— start of MATERIAL PROVIDED —
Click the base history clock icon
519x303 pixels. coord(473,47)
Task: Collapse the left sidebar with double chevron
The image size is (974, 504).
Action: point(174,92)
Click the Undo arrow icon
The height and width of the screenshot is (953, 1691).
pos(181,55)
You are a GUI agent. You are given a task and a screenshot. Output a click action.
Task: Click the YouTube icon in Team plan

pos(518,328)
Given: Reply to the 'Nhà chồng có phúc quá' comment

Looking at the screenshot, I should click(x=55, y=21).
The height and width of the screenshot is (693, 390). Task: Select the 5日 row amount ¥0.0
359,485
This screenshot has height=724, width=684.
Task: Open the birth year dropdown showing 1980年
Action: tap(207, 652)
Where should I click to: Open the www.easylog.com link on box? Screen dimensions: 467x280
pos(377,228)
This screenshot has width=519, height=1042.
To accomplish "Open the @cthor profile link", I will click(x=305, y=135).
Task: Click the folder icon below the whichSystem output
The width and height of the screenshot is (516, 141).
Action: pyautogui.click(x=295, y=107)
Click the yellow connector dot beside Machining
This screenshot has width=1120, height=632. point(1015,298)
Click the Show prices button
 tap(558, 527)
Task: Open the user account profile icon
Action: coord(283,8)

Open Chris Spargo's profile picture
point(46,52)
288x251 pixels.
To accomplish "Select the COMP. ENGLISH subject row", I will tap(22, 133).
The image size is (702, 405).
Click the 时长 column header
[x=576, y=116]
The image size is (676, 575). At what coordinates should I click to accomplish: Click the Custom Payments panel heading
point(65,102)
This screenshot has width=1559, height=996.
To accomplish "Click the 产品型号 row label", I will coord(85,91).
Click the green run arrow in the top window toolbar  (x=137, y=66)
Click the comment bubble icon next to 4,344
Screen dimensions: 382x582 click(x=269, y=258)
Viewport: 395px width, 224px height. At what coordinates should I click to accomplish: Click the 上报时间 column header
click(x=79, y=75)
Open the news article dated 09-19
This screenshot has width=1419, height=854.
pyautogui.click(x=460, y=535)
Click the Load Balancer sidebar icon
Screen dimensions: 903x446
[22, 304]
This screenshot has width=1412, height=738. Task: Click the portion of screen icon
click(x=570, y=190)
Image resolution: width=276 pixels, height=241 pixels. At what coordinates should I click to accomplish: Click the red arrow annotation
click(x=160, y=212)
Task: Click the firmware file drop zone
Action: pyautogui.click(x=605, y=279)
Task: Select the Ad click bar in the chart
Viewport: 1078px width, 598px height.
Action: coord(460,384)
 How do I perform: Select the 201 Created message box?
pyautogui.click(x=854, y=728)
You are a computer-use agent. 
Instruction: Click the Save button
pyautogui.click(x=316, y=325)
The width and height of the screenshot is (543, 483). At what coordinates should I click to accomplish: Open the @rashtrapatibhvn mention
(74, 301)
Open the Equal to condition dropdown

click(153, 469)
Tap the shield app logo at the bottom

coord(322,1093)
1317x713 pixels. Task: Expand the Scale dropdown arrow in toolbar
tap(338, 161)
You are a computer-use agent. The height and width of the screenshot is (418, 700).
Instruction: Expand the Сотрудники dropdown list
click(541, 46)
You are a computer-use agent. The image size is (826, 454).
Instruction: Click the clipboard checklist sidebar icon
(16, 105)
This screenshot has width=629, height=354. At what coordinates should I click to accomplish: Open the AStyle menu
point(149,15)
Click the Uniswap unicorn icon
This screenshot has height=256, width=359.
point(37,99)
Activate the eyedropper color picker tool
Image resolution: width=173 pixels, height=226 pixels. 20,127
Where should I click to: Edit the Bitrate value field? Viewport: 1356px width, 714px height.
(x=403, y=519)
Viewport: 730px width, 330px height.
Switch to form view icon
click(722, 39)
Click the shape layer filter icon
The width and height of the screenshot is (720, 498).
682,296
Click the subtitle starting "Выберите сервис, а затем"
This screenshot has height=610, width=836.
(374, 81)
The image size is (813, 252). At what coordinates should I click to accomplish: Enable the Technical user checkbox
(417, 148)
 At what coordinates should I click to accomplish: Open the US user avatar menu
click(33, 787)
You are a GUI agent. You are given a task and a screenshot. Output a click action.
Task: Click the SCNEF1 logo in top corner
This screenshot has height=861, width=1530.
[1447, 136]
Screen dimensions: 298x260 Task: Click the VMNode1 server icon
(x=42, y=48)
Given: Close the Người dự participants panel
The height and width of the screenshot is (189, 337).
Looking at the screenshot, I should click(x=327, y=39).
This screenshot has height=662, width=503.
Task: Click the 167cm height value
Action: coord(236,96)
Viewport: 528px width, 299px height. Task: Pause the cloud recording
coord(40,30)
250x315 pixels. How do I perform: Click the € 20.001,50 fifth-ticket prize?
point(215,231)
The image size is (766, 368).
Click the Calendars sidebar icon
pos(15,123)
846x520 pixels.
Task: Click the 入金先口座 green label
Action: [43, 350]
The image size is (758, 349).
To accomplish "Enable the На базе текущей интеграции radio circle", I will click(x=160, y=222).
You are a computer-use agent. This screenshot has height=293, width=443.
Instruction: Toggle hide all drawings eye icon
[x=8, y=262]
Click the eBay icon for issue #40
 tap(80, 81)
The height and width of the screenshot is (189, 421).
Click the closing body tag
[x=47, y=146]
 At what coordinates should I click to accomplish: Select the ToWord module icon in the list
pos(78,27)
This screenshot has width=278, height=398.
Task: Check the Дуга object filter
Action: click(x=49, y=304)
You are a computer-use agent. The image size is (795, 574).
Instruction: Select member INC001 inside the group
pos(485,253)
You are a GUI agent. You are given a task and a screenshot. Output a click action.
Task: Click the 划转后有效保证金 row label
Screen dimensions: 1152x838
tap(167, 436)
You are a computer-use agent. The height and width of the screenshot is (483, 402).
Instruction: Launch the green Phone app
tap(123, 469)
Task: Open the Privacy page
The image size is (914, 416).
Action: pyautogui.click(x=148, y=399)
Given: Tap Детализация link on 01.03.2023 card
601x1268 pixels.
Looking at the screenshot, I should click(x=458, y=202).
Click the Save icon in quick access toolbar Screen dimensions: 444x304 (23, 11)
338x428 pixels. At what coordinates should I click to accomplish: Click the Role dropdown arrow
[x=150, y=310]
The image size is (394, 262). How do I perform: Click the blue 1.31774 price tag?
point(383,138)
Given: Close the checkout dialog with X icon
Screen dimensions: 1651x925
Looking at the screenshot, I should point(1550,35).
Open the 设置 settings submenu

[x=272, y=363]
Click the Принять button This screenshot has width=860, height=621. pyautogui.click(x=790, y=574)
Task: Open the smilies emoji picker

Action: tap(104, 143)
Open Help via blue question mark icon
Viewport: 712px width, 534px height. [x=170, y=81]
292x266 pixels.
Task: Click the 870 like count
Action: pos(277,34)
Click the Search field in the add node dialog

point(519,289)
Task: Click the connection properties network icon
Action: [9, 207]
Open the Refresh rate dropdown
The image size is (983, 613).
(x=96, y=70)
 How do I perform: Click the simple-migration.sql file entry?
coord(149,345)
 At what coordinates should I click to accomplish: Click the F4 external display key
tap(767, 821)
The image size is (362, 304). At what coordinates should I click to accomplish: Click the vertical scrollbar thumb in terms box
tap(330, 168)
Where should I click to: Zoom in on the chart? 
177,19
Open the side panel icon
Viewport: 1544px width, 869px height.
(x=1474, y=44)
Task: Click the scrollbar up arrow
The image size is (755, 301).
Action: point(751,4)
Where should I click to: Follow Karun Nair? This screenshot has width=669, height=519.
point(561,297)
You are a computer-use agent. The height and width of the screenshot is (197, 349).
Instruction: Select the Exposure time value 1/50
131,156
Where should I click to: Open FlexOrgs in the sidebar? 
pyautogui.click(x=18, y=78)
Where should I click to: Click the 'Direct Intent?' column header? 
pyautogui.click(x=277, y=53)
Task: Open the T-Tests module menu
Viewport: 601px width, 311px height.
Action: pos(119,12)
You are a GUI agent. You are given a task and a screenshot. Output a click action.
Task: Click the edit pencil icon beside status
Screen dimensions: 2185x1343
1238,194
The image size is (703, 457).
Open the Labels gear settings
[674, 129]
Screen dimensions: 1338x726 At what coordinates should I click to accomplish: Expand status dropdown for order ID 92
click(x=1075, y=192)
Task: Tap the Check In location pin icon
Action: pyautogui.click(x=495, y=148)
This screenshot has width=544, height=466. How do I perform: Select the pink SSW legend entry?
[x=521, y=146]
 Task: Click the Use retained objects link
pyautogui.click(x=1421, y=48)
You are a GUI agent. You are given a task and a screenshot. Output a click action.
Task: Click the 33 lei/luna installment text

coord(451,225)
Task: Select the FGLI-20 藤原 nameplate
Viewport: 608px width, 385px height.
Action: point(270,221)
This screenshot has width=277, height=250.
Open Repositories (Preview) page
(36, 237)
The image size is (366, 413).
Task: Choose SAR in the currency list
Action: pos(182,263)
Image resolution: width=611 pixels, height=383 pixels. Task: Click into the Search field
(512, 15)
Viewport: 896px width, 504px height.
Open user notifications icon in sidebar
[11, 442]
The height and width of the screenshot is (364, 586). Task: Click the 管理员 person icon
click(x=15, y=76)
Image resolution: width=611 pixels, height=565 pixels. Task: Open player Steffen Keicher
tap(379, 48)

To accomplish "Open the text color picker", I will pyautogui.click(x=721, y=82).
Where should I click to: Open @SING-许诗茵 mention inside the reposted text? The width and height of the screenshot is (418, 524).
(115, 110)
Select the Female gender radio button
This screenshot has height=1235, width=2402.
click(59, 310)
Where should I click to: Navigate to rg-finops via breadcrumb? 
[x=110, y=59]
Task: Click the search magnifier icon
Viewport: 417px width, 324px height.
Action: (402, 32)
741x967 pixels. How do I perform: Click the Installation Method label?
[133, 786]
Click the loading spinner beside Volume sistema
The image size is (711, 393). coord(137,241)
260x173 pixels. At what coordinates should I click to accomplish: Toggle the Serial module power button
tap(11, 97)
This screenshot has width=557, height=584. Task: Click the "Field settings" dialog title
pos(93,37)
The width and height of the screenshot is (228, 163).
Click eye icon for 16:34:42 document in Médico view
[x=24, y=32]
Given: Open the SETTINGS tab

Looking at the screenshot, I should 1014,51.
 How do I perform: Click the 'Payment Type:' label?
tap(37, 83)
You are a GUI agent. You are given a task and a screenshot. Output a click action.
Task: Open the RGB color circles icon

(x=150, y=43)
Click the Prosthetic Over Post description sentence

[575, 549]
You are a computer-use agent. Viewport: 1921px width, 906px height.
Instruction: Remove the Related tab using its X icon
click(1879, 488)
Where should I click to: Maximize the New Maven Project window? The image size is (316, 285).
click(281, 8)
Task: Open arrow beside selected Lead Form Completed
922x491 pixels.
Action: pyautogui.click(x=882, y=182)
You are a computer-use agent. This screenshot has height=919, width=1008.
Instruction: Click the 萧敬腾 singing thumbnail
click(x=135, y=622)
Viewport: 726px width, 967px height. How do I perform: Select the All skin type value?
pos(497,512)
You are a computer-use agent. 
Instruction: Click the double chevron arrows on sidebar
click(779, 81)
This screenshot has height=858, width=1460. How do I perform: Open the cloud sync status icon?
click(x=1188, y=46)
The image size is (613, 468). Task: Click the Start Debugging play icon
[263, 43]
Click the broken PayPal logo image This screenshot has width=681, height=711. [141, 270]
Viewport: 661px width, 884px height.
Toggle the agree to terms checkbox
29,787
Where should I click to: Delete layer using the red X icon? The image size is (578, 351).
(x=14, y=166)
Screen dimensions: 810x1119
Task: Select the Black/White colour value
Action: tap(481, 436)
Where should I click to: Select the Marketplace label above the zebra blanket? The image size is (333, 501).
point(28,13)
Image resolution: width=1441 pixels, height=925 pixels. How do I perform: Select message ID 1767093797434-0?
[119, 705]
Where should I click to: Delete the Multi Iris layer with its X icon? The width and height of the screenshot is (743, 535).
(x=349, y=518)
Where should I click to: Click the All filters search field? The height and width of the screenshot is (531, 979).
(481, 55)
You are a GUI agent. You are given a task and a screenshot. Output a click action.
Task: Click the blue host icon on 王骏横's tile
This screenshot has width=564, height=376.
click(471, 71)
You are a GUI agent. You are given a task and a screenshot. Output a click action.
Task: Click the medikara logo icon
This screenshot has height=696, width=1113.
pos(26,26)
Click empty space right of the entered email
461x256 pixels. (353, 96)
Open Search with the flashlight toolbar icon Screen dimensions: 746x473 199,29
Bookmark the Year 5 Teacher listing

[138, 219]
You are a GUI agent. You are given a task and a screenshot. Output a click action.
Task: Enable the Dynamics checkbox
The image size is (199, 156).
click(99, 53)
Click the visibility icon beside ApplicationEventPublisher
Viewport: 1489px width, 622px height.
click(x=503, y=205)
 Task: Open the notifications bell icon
— end of MATERIAL PROVIDED —
▶ _PROBLEM DESCRIPTION_:
Could you quote the records above verbatim, from the line containing "Where should I click to: Zoom" through the line containing "pyautogui.click(x=277, y=53)"?

▶ _SOLUTION TO THIS TASK_:
Where should I click to: Zoom in on the chart? 
177,19
Open the side panel icon
Viewport: 1544px width, 869px height.
(x=1474, y=44)
Task: Click the scrollbar up arrow
The image size is (755, 301).
Action: point(751,4)
Where should I click to: Follow Karun Nair? This screenshot has width=669, height=519.
point(561,297)
You are a computer-use agent. The height and width of the screenshot is (197, 349).
Instruction: Select the Exposure time value 1/50
131,156
Where should I click to: Open FlexOrgs in the sidebar? 
pyautogui.click(x=18, y=78)
Where should I click to: Click the 'Direct Intent?' column header? 
pyautogui.click(x=277, y=53)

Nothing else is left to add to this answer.